Toutefois, le choix du récit ne signifie pas un abandon de la poésie chez Amadou Elimane Kane. Même s’il investit ce genre et d’autres encore, la poésie est au centre de sa création littéraire car, il se définit avant tout comme viscéralement poète. Ainsi, plus d’une décennie, après la publication de son quatrième recueil, il renoue avec la poésie en publiant Parfum de Tamariniers. Il reprend ainsi son souffle poétique et exprime à nouveau son dévouement « à l’expérience de la création et de la transmission. »
Amadou Elimane Kane puise ici aussi dans la symbolique de l’arbre (le tamarinier, arbre séculaire et témoin d’une histoire millénaire, comme le baobab, le palmier, le flamboyant) et dans le chant initiatique africain. Cette puissance du symbole fait ressortir l’identité d’exilé de l’écrivain dont la position éclaire le lecteur sur ses sentiments lorsqu’il se souvient de sa terre natale (son œuvre s’enracine ainsi dans l’enfance initiatique).

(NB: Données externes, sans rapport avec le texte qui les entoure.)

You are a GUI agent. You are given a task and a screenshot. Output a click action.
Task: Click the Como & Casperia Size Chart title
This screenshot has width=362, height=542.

Il bâtit une œuvre à la fois unique et plurielle, élabore son art poétique grâce à la parole, au « dire poétique », une démarche pour lui de revaloriser le patrimoine oral africain, un héritage de son éducation culturelle. Ses écrits s’inspirent de l’Afrique et, en tant qu’exilé et souffrant de la différence en terre française, Amadou Elimane Kane « transcende le verbe » pour affirmer son identité noire et proposer la réhabilitation du continent noir. Malgré sa douleur et sa « colère silex » liées au souvenir de l’esclavage et de la colonisation, il invite au dépassement et oriente sa poétique vers l’amour pour célébrer la beauté du continent noir, ses valeurs, sa créativité et sa cosmogonie.

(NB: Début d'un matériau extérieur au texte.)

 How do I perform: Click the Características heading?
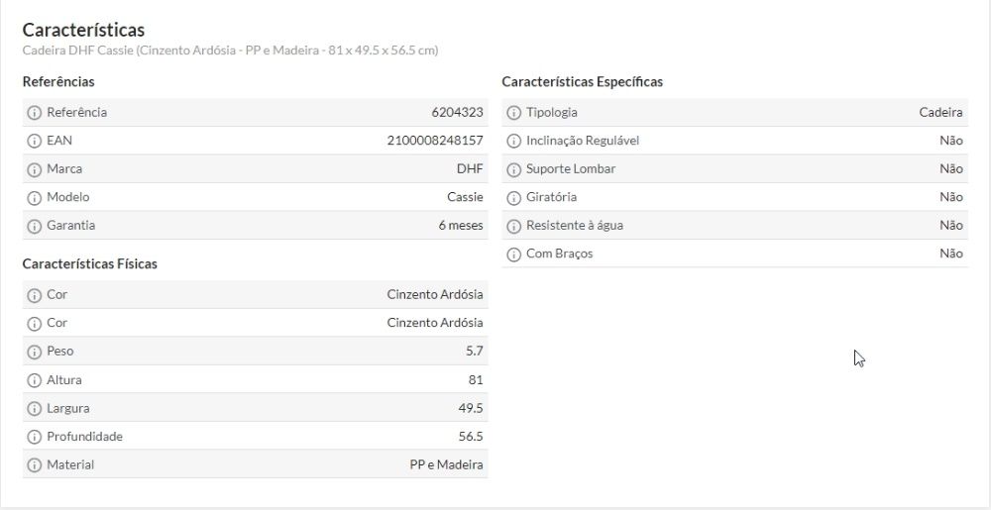pyautogui.click(x=83, y=30)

Le nouvel exploit littéraire d’Amadou Elimane Kane met en scène « la genèse de sa création poétique », celle de réhabiliter le récit africain. Ainsi se dévoile plus largement son projet littéraire, qui consiste à consigner l’univers panafricain dans son œuvre et à amorcer tous les contours d’une Renaissance africaine ; l’objectif étant, pour lui, de produire un discours qui réhabilite une culture minée par plusieurs siècles de clichés, permettant ainsi à l’Africain de se reconnecter avec sa véritable Histoire. Cette volonté de réhabiliter l’Histoire africaine qu’il a amorcée depuis ses premières œuvres s’appuie non seulement sur un désir de liberté créatrice, mais surtout sur une poétique endogène. Grâce à son expérience de l’exil et à sa pratique de l’imaginaire de la renaissance africaine, il produit une œuvre unique et constante en créant un corpus poétique et un corpus romanesque, en mêlant les genres oraux et l’histoire dans ses fictions, etc. Il expérimente effectivement son idéal de renaissance et de réhabilitation de la culture africaine à travers ces différents genres.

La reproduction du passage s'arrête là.